Here is where I am at right now. I have four tables: task, project, opportunity, and task_xref. The project and opportunity tables each have a one-to-many relationship with task. I am storing those relationships in task_xref. The schema looks something like this for each table (simplified):
task
----
id(pk)
name
project
-------
id(pk)
name
...
opportunity
-----------
id(pk)
name
...
task_xref
---------
task_id(task id)
fkey(other table id)
Assume that the keys in project and opportunity will not be the same (GUID) so an opportunity can't fetch tasks for a project and so on. This works well on the surface, one xref table to maintain the relationships between task and project, opportunity (or any other tables that might need a task relationship in the future).

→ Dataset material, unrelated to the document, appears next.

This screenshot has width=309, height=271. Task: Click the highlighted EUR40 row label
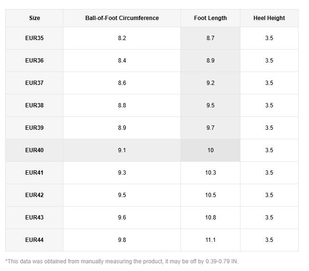pyautogui.click(x=34, y=150)
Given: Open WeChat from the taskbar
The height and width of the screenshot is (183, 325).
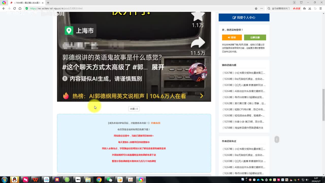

My current dilemma is of bi-directionality. If I'm looking to get all the tasks for an individual project or opportunity it's no problem. If I'm pulling back a task and want to know the name of the related project or opportunity I can't. I have no way of knowing whether the related fkey is a project or opportunity. In the future I will probably have other tables with task relationships; while I have 2 tables now, there could be many more in the future.
Here are the possible solutions I've thought of so far: 1) separate xref table for each pair (e.g. task_project_xref, task_opportunity_xref...) cons: I have to run a query for each xref table looking for relationships for a task
2) a third column in task_xref to point to the parent table cons: this seems like a kludge to me
3) store the primary keys in project, opportunity in an identifiable way (e.g. proj1, proj2, proj3, opp1, opp2, opp3) so I can tell which table a task relates to by looking at the fkey cons: this feels like I'm making the primary keys in projects and opportunities magical, imbuing them with more meaning than just being an identifier to a single record (maybe I'm over-thinking it)
My question then is this: Are there other solutions I am overlooking? Which solution is better/worse than the others?
I am trying to keep joins limited if possible and performance as good as possible. I am also not opposed to joining data in code if that will help simplify things.
I am using PHP and MySQL (MyISAM tables presently, but will use INNODB if there is a reason to do so).